The first character introduced here is little 8-year-old Gavroche (Anthony Pierini, whom you may have seen on ABC’s “Body of Proof” or some Claritin commercials). Everyone instantly falls in love with him. He is a patriotic sort, and declares that he runs this town, not the inspector-who, you may not be surprised to find, is Javert. He takes part in the revolutionary’s activities, and his anthem steals the hearts of all those in the crowd not yet in love with him and his passionate innocence. “Little people know, when little people fight, we may look easy pickin’s but we got some bite! So never kick a dog because he’s just a pup-you better run for cover when the pup grows up!” the feisty young boy cries.
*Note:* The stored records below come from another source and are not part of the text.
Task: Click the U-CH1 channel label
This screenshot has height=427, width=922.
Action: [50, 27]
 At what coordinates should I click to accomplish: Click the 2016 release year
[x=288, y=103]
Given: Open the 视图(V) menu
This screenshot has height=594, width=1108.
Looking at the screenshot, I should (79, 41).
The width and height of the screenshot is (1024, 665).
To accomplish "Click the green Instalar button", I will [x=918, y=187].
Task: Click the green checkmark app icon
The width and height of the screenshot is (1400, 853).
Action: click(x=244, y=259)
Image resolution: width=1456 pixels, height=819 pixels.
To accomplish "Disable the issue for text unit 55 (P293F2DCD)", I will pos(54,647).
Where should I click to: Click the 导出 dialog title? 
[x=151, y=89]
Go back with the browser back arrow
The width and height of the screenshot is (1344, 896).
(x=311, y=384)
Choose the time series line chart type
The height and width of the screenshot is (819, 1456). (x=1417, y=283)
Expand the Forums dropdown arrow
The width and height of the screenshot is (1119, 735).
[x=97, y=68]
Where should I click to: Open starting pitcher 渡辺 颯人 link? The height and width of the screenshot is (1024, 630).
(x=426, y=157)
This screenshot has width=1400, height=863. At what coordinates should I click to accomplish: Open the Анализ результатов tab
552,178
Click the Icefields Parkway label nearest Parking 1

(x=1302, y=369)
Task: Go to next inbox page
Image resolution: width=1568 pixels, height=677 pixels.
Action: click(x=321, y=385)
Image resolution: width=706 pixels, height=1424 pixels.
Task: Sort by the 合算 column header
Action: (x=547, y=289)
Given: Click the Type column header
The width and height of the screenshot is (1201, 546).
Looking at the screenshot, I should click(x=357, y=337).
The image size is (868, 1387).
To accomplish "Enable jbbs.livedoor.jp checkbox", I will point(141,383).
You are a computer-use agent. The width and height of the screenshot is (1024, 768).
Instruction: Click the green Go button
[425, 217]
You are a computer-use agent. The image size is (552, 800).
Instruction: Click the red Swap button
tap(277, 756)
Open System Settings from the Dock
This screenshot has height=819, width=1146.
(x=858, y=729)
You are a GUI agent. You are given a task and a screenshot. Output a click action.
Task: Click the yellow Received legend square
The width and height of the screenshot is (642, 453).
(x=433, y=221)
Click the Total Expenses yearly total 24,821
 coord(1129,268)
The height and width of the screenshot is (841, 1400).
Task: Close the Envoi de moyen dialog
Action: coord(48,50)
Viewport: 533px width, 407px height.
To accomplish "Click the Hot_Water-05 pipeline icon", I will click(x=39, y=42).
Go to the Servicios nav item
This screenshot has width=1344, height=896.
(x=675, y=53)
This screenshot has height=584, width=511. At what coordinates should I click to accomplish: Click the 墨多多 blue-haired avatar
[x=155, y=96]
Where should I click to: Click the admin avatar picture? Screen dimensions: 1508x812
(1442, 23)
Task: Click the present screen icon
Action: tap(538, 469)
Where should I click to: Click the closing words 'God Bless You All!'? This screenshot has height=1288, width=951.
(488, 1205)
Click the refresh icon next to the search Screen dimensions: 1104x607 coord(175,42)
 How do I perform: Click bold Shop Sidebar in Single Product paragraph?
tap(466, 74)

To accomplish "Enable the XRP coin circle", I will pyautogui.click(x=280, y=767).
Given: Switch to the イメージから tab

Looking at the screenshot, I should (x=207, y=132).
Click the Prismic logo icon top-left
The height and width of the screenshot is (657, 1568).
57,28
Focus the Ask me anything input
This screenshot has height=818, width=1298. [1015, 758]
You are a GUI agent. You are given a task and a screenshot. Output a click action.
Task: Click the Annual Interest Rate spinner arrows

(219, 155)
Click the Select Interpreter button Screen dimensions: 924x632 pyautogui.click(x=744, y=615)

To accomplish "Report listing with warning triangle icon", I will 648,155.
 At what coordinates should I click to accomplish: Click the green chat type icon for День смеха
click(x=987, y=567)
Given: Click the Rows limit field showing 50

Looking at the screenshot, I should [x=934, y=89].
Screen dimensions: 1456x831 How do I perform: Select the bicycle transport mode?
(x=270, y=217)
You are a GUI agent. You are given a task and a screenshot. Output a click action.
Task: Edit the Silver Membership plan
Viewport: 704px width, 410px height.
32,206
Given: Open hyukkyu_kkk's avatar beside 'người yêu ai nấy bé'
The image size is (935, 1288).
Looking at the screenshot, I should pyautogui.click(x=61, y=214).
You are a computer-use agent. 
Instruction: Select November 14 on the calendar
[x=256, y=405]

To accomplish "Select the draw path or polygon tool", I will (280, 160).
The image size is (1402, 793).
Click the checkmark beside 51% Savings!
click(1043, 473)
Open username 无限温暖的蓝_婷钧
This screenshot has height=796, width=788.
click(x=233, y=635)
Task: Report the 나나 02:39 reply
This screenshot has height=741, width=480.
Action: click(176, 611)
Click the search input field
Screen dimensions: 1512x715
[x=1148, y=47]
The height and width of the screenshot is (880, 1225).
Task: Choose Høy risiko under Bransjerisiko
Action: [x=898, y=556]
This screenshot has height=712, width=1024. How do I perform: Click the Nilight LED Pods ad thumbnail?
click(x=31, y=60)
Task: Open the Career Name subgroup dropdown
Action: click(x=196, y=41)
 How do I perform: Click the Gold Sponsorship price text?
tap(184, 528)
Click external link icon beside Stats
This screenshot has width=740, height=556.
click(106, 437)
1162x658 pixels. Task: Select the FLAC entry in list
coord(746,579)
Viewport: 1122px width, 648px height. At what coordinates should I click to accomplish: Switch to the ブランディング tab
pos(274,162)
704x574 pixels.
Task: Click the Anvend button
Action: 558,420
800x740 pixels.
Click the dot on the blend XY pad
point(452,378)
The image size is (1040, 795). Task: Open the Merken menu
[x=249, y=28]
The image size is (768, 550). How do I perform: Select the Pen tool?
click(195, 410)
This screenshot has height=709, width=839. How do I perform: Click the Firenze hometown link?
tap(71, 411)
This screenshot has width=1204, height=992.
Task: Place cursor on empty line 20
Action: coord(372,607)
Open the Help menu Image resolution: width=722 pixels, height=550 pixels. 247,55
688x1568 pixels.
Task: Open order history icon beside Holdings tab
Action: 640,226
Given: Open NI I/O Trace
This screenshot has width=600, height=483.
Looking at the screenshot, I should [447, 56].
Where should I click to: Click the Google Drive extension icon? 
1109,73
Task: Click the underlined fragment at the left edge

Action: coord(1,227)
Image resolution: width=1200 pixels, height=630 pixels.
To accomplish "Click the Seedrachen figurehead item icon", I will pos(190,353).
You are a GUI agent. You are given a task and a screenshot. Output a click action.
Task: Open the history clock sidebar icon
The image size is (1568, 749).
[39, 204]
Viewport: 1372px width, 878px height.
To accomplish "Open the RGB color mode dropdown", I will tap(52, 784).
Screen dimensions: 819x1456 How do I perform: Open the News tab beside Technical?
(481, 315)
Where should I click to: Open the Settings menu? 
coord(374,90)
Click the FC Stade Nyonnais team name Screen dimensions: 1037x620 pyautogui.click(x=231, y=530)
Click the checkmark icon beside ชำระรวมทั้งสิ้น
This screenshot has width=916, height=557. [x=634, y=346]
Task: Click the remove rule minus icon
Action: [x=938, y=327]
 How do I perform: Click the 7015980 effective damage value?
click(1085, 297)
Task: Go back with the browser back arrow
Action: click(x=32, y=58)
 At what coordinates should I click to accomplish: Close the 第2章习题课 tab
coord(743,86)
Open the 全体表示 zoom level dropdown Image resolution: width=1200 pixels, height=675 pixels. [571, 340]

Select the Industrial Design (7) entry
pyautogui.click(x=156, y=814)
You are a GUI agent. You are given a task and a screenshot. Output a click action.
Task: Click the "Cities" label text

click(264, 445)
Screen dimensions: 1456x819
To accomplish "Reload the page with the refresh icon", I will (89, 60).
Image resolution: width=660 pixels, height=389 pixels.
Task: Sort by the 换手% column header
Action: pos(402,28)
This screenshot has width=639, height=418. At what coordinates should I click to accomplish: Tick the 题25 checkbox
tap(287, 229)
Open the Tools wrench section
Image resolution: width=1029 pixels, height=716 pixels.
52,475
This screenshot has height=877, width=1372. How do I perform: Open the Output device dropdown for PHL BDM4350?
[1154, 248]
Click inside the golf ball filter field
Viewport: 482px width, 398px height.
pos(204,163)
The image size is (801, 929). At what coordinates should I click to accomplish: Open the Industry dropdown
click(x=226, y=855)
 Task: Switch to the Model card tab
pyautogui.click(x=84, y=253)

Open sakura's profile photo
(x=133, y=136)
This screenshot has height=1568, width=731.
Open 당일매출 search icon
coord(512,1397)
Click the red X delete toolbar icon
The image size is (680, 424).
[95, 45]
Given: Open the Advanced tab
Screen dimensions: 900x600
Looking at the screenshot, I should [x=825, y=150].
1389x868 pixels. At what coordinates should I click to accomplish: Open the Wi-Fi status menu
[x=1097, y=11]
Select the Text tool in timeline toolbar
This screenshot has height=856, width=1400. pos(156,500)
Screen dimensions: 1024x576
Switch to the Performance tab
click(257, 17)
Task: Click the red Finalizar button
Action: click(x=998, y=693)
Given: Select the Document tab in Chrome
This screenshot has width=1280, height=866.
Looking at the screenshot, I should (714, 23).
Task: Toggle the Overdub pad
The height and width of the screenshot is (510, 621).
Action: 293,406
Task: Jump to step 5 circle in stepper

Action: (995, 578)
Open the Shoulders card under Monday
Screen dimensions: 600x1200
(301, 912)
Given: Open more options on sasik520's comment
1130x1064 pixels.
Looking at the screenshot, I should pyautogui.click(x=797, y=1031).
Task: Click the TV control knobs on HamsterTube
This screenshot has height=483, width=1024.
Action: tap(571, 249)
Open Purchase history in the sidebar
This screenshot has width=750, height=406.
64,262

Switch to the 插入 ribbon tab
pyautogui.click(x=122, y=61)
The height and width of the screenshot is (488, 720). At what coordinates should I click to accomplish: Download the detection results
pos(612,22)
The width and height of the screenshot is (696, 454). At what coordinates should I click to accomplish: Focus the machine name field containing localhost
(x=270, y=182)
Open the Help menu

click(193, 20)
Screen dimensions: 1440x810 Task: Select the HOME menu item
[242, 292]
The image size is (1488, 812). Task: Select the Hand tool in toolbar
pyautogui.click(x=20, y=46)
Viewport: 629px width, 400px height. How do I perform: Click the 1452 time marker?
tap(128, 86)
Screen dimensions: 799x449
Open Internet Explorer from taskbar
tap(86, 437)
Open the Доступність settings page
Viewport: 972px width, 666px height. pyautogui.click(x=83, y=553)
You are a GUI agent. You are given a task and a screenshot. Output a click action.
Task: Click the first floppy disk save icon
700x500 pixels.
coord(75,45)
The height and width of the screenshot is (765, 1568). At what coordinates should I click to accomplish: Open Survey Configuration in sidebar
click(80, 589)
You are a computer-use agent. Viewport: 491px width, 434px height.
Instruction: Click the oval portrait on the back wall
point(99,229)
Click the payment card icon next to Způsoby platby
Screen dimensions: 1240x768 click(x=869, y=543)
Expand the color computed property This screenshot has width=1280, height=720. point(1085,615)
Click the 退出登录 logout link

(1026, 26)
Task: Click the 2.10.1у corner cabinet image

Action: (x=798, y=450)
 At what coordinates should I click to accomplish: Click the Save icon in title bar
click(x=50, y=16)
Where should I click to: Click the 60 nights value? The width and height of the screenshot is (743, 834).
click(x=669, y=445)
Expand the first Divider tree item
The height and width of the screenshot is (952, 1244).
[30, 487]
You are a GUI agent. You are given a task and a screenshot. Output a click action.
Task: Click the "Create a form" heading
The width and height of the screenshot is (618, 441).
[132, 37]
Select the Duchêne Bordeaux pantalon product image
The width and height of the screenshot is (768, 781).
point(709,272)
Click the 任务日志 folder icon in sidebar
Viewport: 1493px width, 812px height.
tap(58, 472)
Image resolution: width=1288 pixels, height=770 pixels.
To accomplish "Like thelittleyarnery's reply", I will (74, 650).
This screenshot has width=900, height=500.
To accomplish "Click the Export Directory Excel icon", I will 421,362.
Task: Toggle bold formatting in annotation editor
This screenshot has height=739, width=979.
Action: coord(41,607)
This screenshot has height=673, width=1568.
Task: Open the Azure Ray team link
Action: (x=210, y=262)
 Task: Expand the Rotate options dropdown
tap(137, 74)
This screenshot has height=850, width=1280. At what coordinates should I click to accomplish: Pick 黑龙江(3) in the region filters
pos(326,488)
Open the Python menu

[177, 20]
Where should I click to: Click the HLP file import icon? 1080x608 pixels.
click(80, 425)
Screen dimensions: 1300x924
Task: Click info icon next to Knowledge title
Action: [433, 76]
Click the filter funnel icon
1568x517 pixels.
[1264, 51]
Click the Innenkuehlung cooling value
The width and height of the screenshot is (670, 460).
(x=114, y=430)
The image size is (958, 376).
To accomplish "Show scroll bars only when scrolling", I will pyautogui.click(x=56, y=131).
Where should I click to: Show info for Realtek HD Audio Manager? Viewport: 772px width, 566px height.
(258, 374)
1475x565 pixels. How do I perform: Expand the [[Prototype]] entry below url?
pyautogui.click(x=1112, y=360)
Gavroche’s role is, perhaps, the most tear jerking of them all. During the last battle on the barricade, the rebels have run out of ammunition. A quick scuffle ensues between some other characters-including Valjean-to decide who will go out into the street beyond the semi-safety of the barricade, to gather bullets from the dead. Gavroche calls out to volunteer and in a flash of bravery leaps over the barricade before anyone can stop him. The audience is forced to sit helplessly along with the other rebels, listening to the horrid scene. The young lad sings his song as he comes under fire, sustaining three shots before the last takes him out. He never gets the chance to finish the phrase “when the pup grows…”

One of the minor players, Grantaire (Joseph Spieldenner), serves only to heighten the emotion, as on the last shot, just before a deathly, sullen silence, the spotlight flashes down to center stage where he falls to his knees with an anguished cry of, “NO!” followed by his hopeless sobs.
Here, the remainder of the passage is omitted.